Het evangelie naar Matteüs 13:44-58 NBG51

Het Koninkrijk der hemelen is gelijk aan een schat, verborgen in een akker, die een mens ontdekte en verborg, en in zijn blijdschap erover gaat hij heen en verkoopt al wat hij heeft en koopt die akker. Evenzo is het Koninkrijk der hemelen gelijk aan een koopman, die schone parelen zocht. Toen hij een kostbare parel gevonden had, ging hij heen en verkocht al wat hij had, en kocht die. Evenzo is het Koninkrijk der hemelen gelijk aan een sleepnet, neergelaten in de zee, dat allerlei bijeenbrengt. Wanneer het vol is, haalt men het op de oever, en zet zich neer en verzamelt het goede in vaten, doch het ondeugdelijke werpt men weg. Zó zal het gaan bij de voleinding der wereld. De engelen zullen uitgaan om de bozen uit het midden der rechtvaardigen af te zonderen, en zij zullen hen in de vurige oven werpen; daar zal het geween zijn en het tandengeknars. Hebt gij dit alles verstaan? Zij zeiden tot Hem: Ja.

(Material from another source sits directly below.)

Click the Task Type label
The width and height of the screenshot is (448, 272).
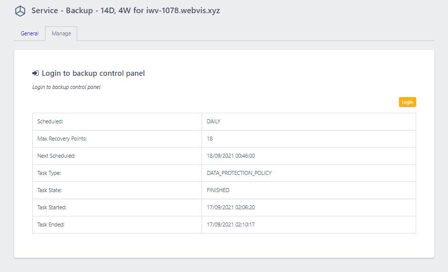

Hij zeide tot hen: Daarom is iedere schriftgeleerde, die een discipel geworden is van het Koninkrijk der hemelen, gelijk aan een heer des huizes, die uit zijn voorraad nieuwe en oude dingen te voorschijn brengt. En het geschiedde, toen Jezus deze gelijkenissen ten einde gebracht had, dat Hij vandaar wegging. En in zijn vaderstad gekomen, leerde Hij hen in hun synagoge, zodat zij versteld stonden en zeiden: Vanwaar heeft Hij die wijsheid en die krachten? Is dit niet de zoon van de timmerman? Heet zijn moeder niet Maria en zijn broeders Jakobus en Jozef en Simon en Judas? En behoren zijn zusters niet allen bij ons? Vanwaar heeft Hij dan dit alles? En zij namen aanstoot aan Hem. Maar Jezus zeide tot hen: Een profeet is alleen in zijn vaderstad en in zijn huis ongeëerd. En Hij deed daar niet vele krachten wegens hun ongeloof.